Exercise aim: Your reply should be a faithful copy of the records below, free of pictures.

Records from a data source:
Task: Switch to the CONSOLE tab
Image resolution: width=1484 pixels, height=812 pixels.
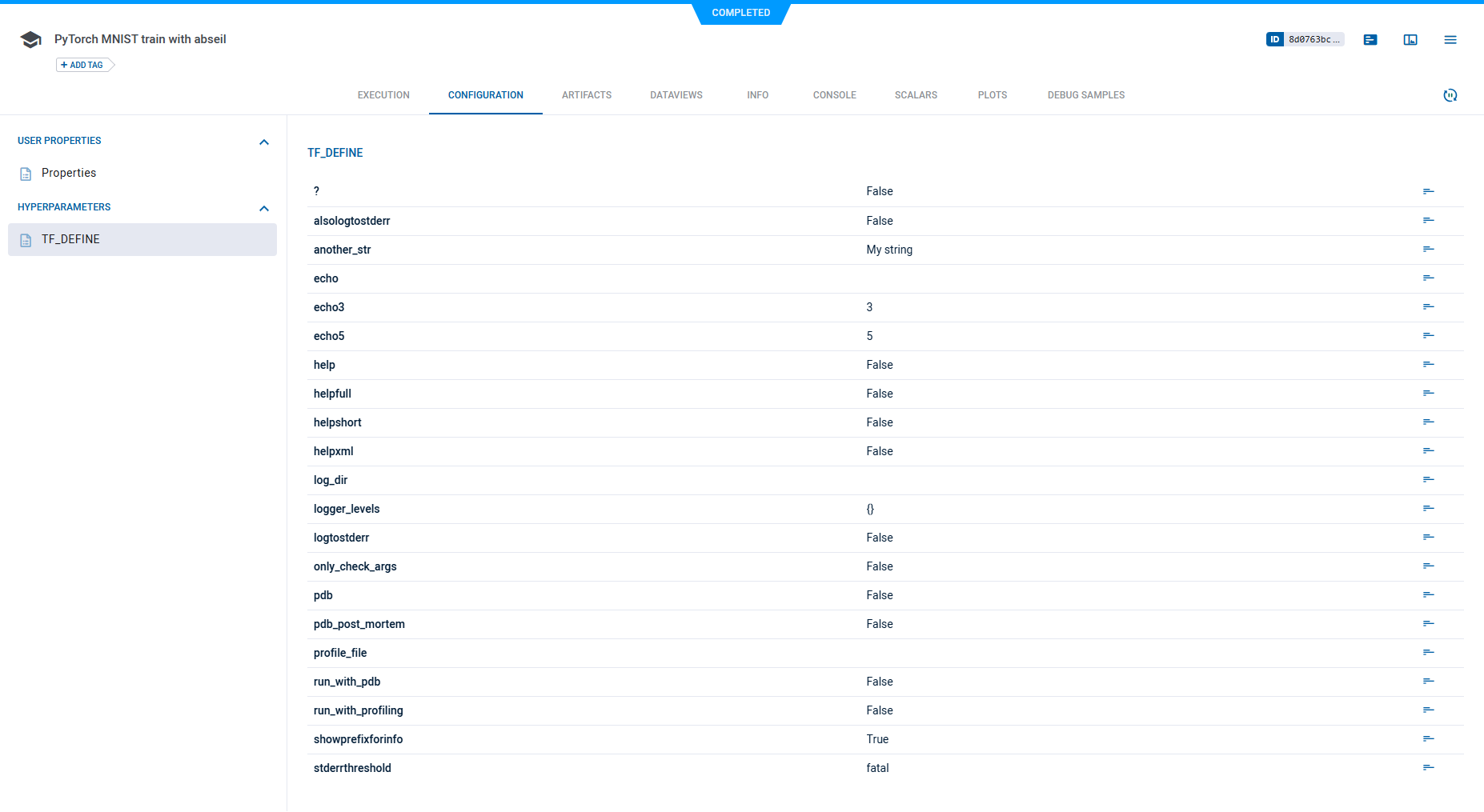Action: [x=834, y=94]
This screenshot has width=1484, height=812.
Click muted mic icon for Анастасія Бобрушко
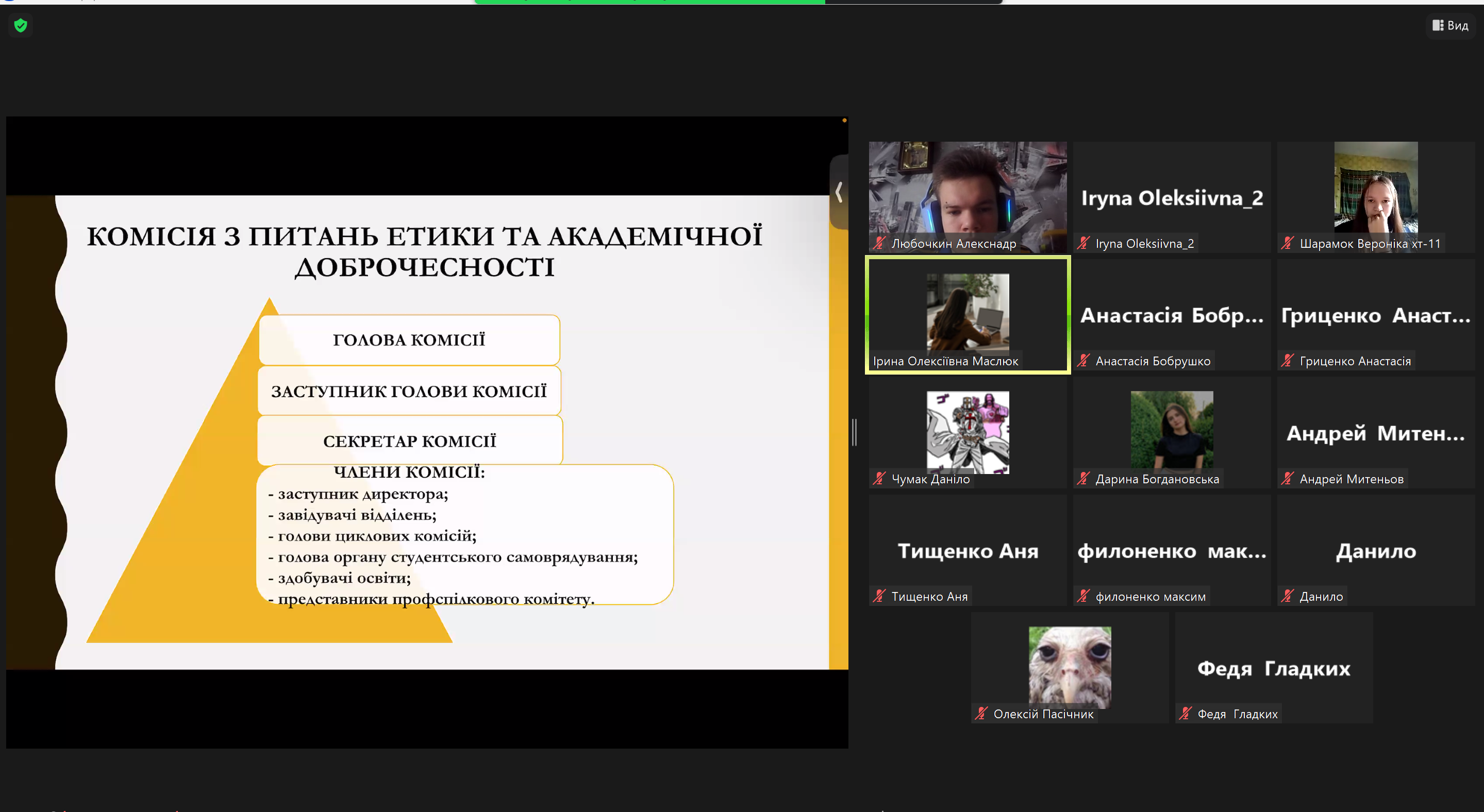[x=1083, y=361]
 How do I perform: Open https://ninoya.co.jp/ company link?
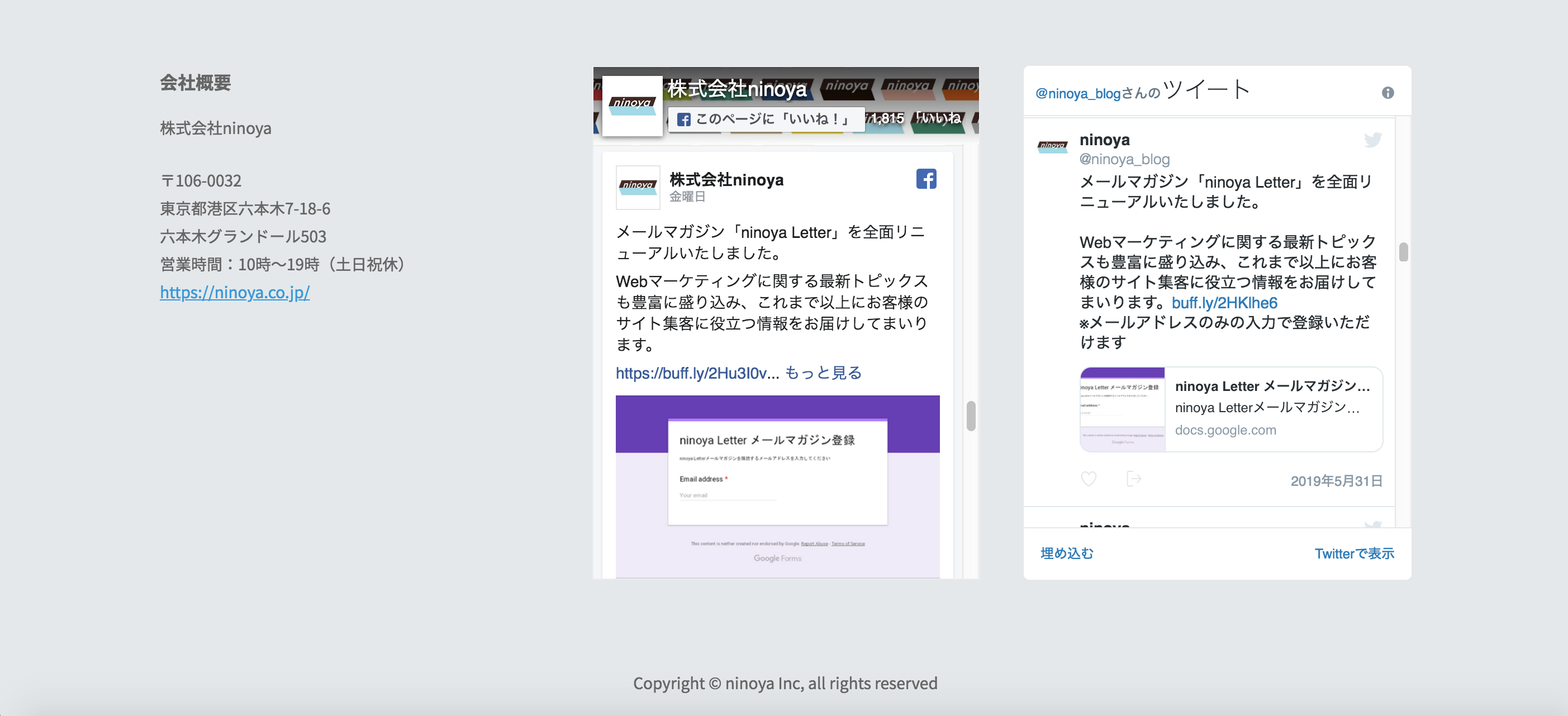pyautogui.click(x=234, y=293)
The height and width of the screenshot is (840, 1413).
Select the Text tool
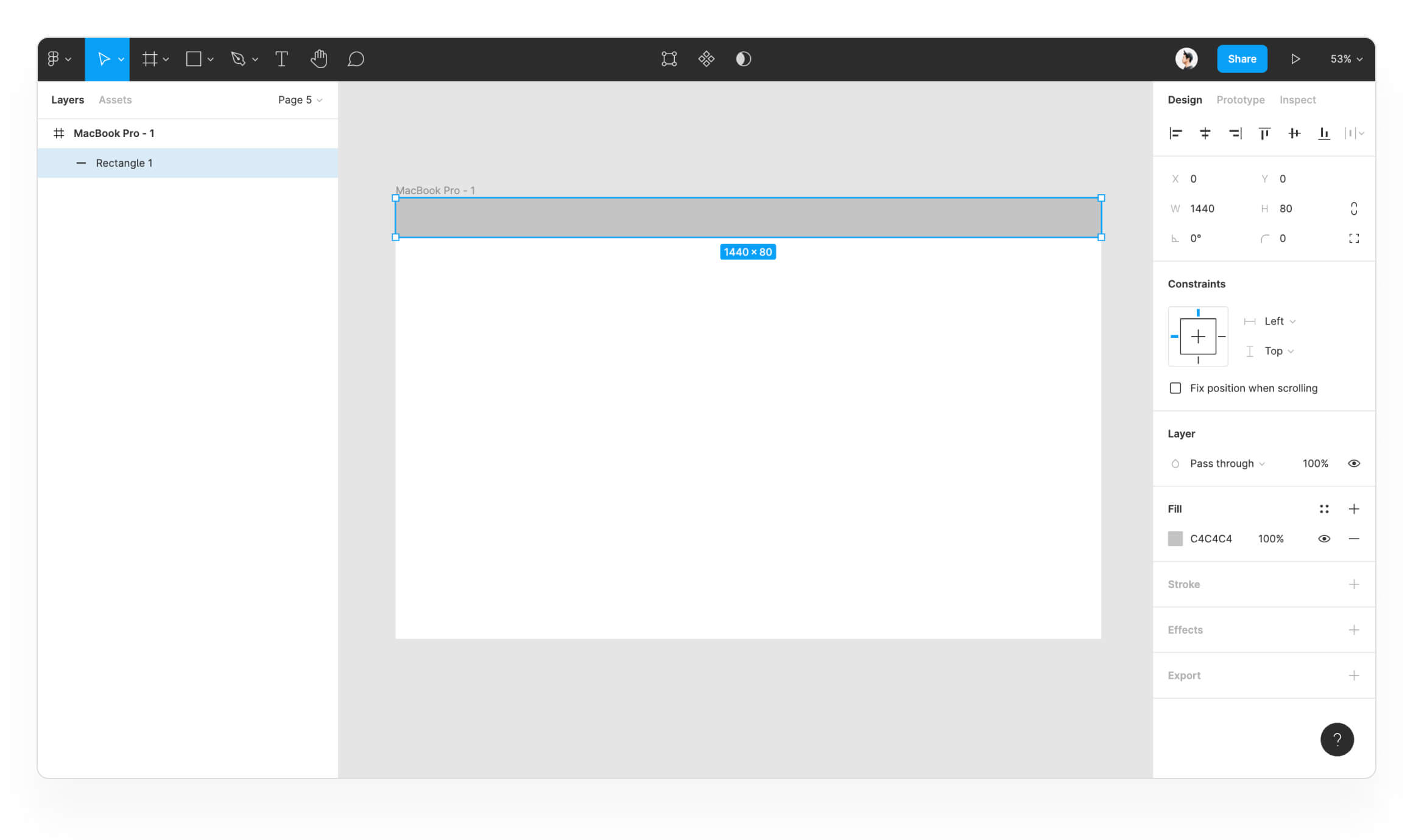(281, 59)
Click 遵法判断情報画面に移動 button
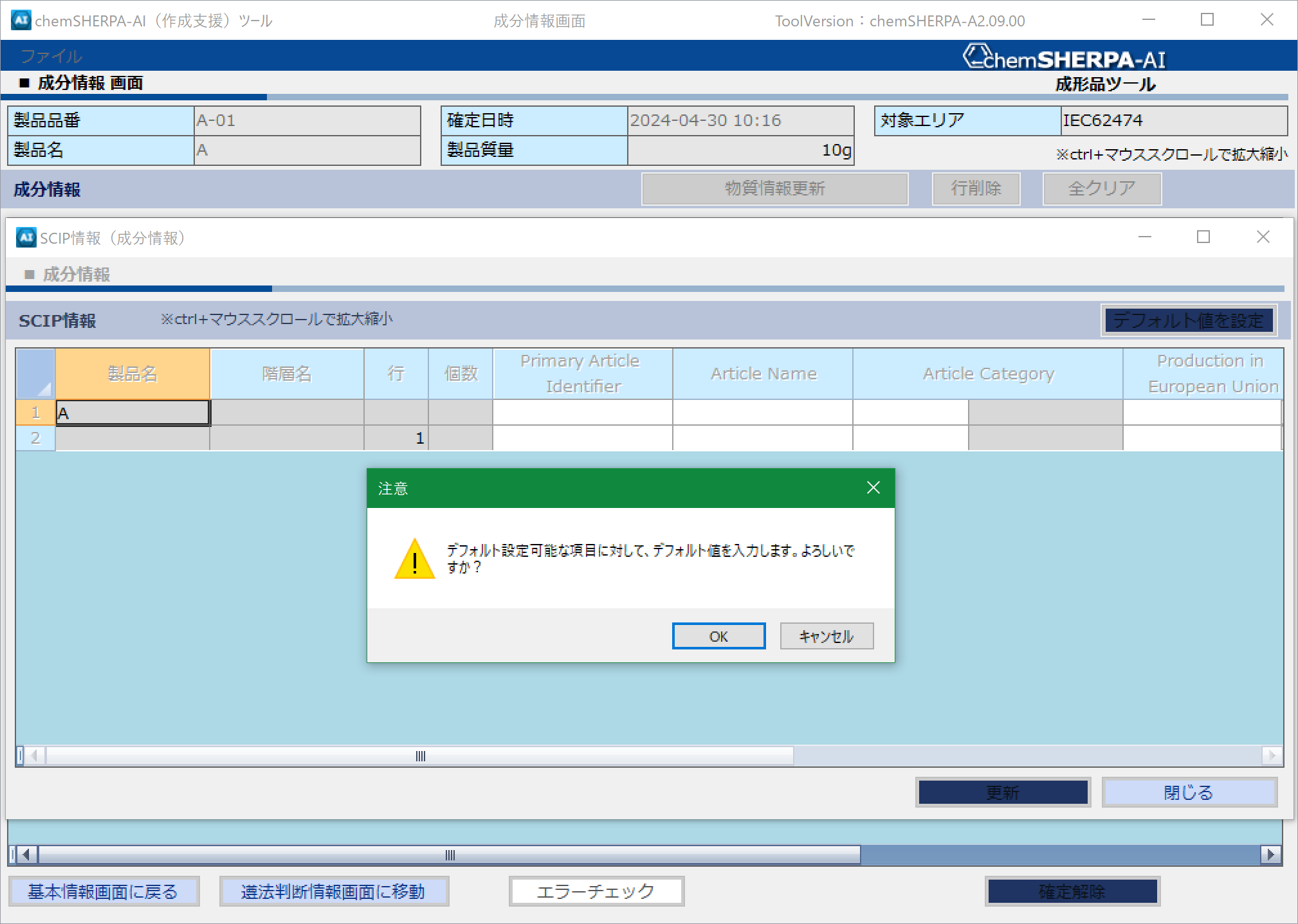Viewport: 1298px width, 924px height. 334,891
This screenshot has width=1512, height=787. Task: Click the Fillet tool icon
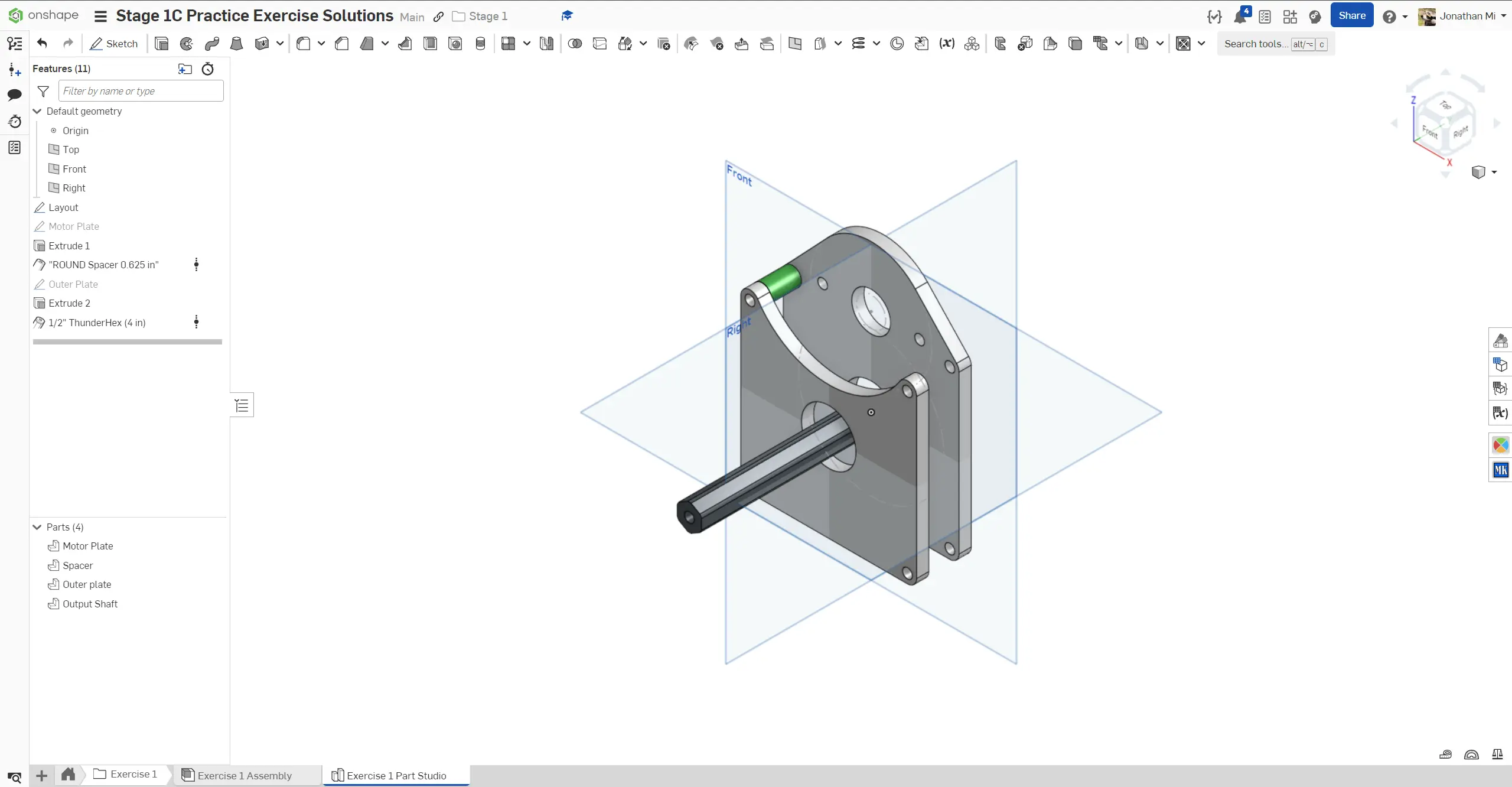(304, 44)
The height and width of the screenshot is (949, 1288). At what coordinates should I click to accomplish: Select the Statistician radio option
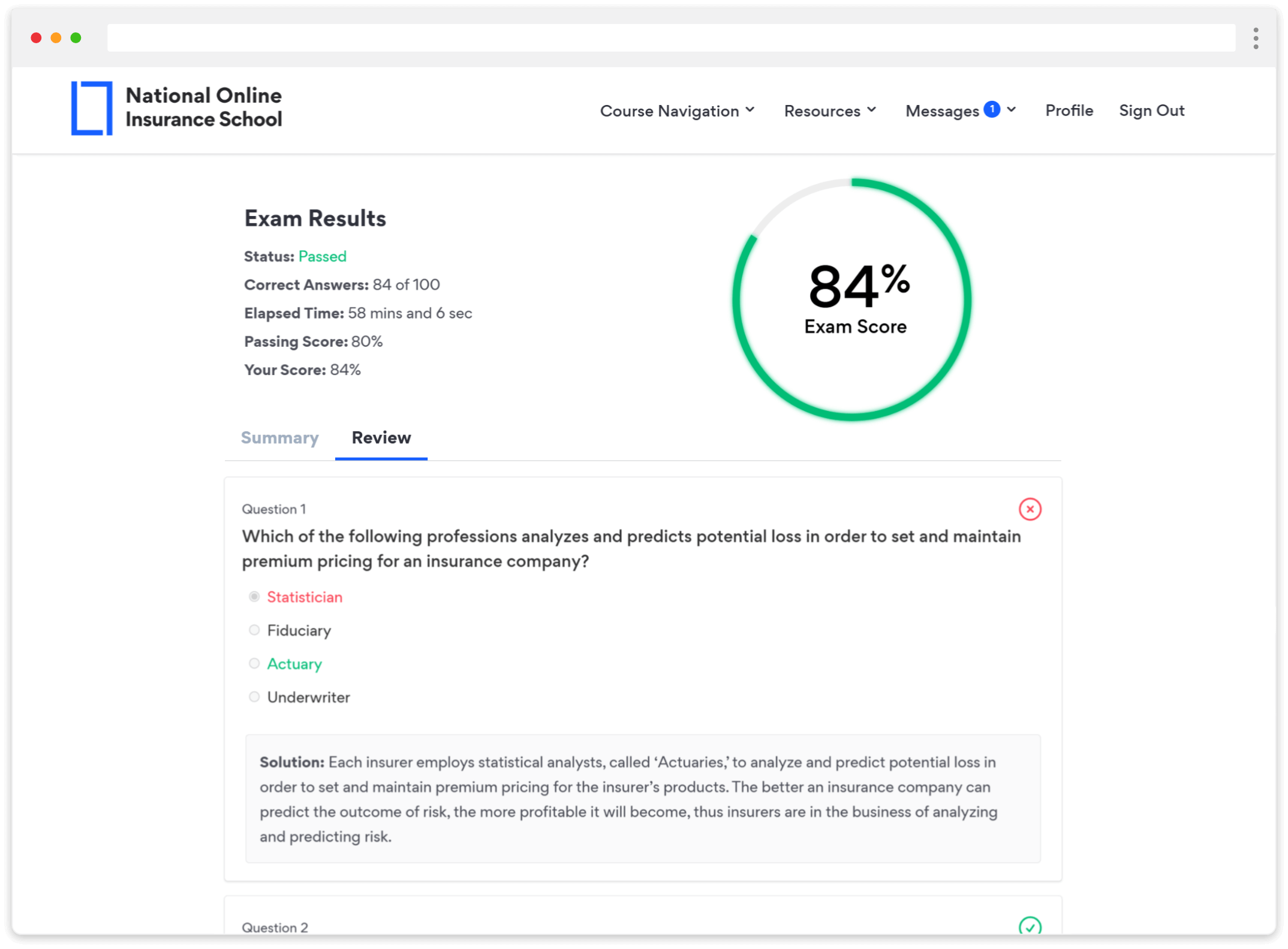(x=254, y=596)
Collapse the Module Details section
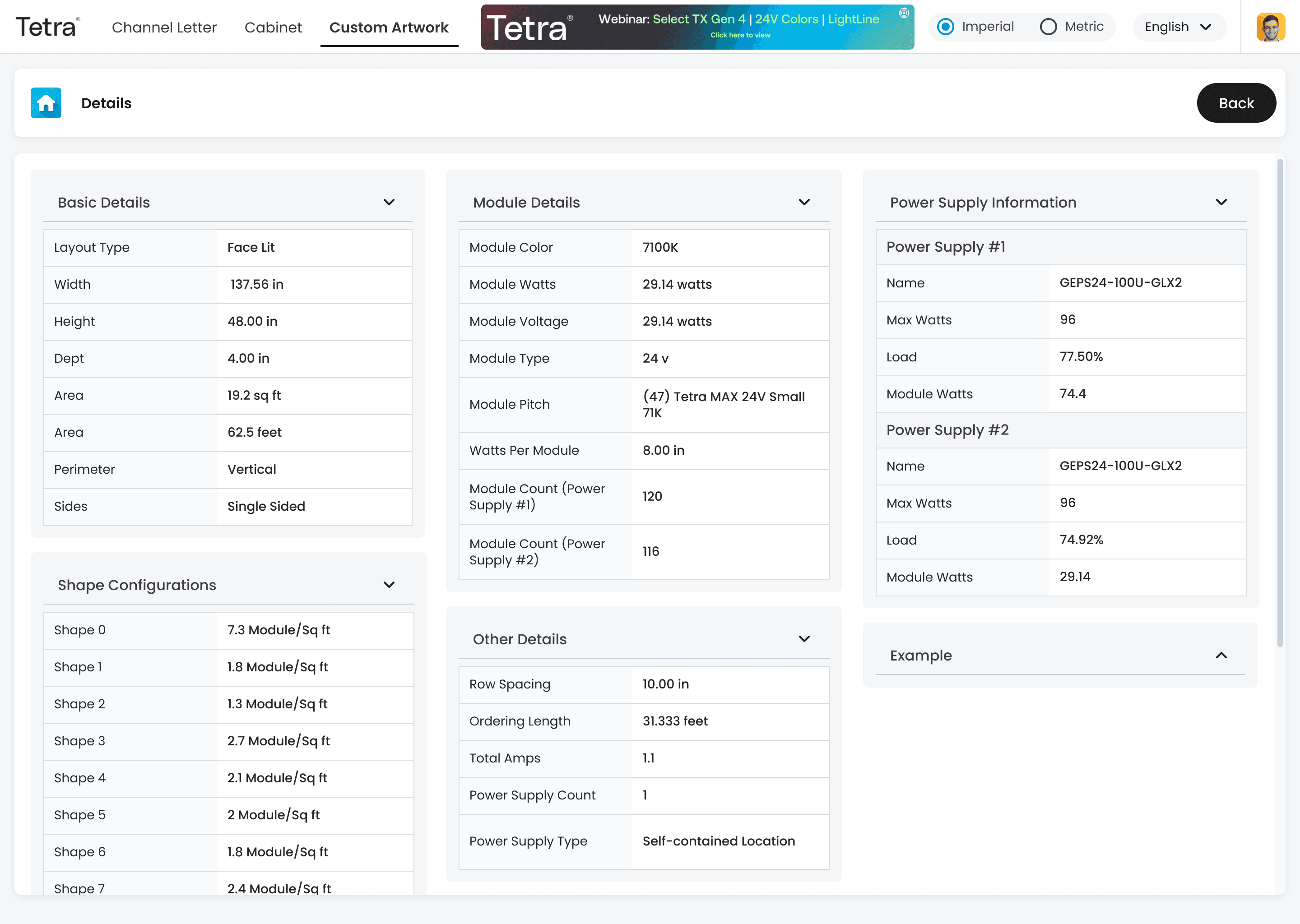 coord(803,203)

Response for this exercise:
Task: Switch to the CONSOLE tab
Image resolution: width=1484 pixels, height=812 pixels.
Action: [x=834, y=94]
This screenshot has width=1484, height=812.
Click muted mic icon for Анастасія Бобрушко
[x=1083, y=361]
 How do I perform: Open https://ninoya.co.jp/ company link?
pyautogui.click(x=234, y=293)
The height and width of the screenshot is (840, 1413).
Select the Text tool
(281, 59)
Click 遵法判断情報画面に移動 button
Viewport: 1298px width, 924px height. 334,891
This screenshot has width=1512, height=787. Task: Click the Fillet tool icon
(304, 44)
The height and width of the screenshot is (949, 1288). At what coordinates should I click to accomplish: Select the Statistician radio option
(x=254, y=596)
Collapse the Module Details section
 coord(803,203)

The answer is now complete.